Your assignment » After finding the line with "The height and width of the screenshot is (712, 1264)." in the entries below, retype exactly each line from there through the line with "Viewport: 930px width, 669px height.", including that final line.

Material for the task »
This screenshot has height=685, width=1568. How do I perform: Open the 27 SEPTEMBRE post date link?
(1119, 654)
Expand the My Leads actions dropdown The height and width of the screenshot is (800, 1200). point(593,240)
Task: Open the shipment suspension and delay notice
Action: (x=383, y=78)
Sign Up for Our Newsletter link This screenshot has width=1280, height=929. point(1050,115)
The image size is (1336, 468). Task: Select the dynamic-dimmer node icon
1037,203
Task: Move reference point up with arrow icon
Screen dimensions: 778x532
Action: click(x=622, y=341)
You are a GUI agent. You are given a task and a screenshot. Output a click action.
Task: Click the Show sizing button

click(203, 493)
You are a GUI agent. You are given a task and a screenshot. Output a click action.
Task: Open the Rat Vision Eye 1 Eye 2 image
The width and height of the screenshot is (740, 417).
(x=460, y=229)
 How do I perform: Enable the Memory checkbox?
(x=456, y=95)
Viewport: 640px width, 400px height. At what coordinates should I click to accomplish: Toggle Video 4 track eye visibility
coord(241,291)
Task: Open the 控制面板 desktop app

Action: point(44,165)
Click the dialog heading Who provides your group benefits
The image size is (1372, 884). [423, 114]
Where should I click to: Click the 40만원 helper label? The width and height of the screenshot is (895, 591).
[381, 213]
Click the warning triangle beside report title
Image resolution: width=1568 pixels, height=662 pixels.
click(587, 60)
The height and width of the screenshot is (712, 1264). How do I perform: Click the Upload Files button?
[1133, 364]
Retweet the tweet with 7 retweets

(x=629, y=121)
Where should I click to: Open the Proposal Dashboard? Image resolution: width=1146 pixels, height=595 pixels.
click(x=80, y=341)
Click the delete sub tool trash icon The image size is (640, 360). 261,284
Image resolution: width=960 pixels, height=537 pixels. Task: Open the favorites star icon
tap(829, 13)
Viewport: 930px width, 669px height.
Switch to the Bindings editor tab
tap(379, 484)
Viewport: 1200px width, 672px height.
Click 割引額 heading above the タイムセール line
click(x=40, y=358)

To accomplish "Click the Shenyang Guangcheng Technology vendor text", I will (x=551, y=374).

Finished exercise »
The height and width of the screenshot is (712, 1264). How do I perform: Click the Upload Files button?
[1133, 364]
Retweet the tweet with 7 retweets

(x=629, y=121)
Where should I click to: Open the Proposal Dashboard? Image resolution: width=1146 pixels, height=595 pixels.
click(x=80, y=341)
Click the delete sub tool trash icon The image size is (640, 360). 261,284
Image resolution: width=960 pixels, height=537 pixels. Task: Open the favorites star icon
tap(829, 13)
Viewport: 930px width, 669px height.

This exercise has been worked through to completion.